Israeli newspapers have highlighted the state of chaos in Egypt after the ouster of President Mohamed Morsi last week and noted that the situation is likely to remain this way for some time. They added that the situation might result in a "new Mubarak" who is less corrupt than former president Hosni Mubarak.
In its coverage of the developments and demonstrations in the Egyptian capital, Yedioth Ahronoth newspaper spoke of a "civil war" and "blood, fire, and columns of smoke". It noted in its editorial that it prefers the current chaos to the domination of the Muslim Brotherhood. The paper described the Morsi government as "a tyrannical regime of a fascist Islamist movement".
According to Chelo Rosenberg writing in Maariv, without foreign aid the state of chaos will loom over Egypt for a long time. He said that he does not expect such foreign intervention and, as such, Egypt's future will be a bit of a "lottery". Nevertheless, he did admit that no leader, never mind Morsi, could have solved Egypt's "horrible" economic and social problems in just one year, so is pessimistic about any new government having more success.

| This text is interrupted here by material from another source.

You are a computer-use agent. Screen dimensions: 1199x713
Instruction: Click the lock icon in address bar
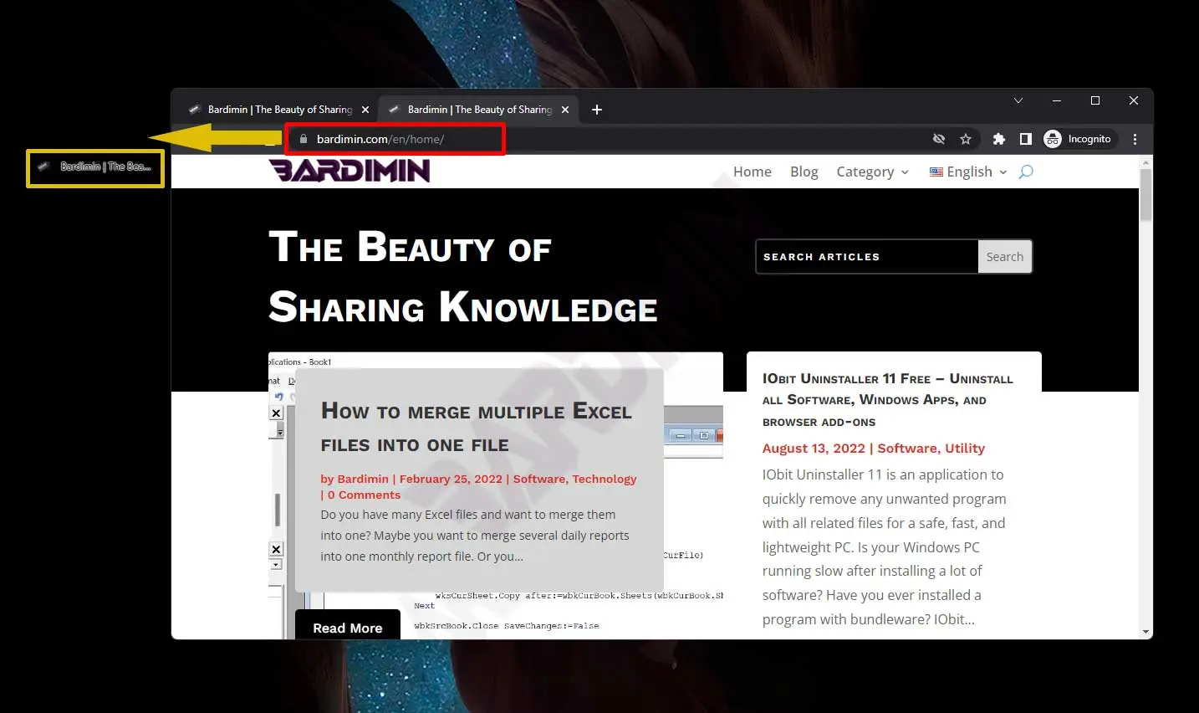click(304, 139)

Reuven Barko of Yisrael Hayom, meanwhile, wrote that the real showdown for Egypt has not started yet; what has happened is just the preparation for more dangerous events to follow. He noted that the Muslim Brotherhood's counter revolution is gaining momentum in Egypt's squares. The writer added that the movement's leaders were shocked by the military coup and this shock has turned into widespread anger.
Writing in the same newspaper, Boaz Bismuth argued that the Egyptian revolution of January 2011 is still at its peak. The roles of Mubarak and Morsi have ended, he said, and the military will be the main actor till the play's end, even after a new president takes centre stage.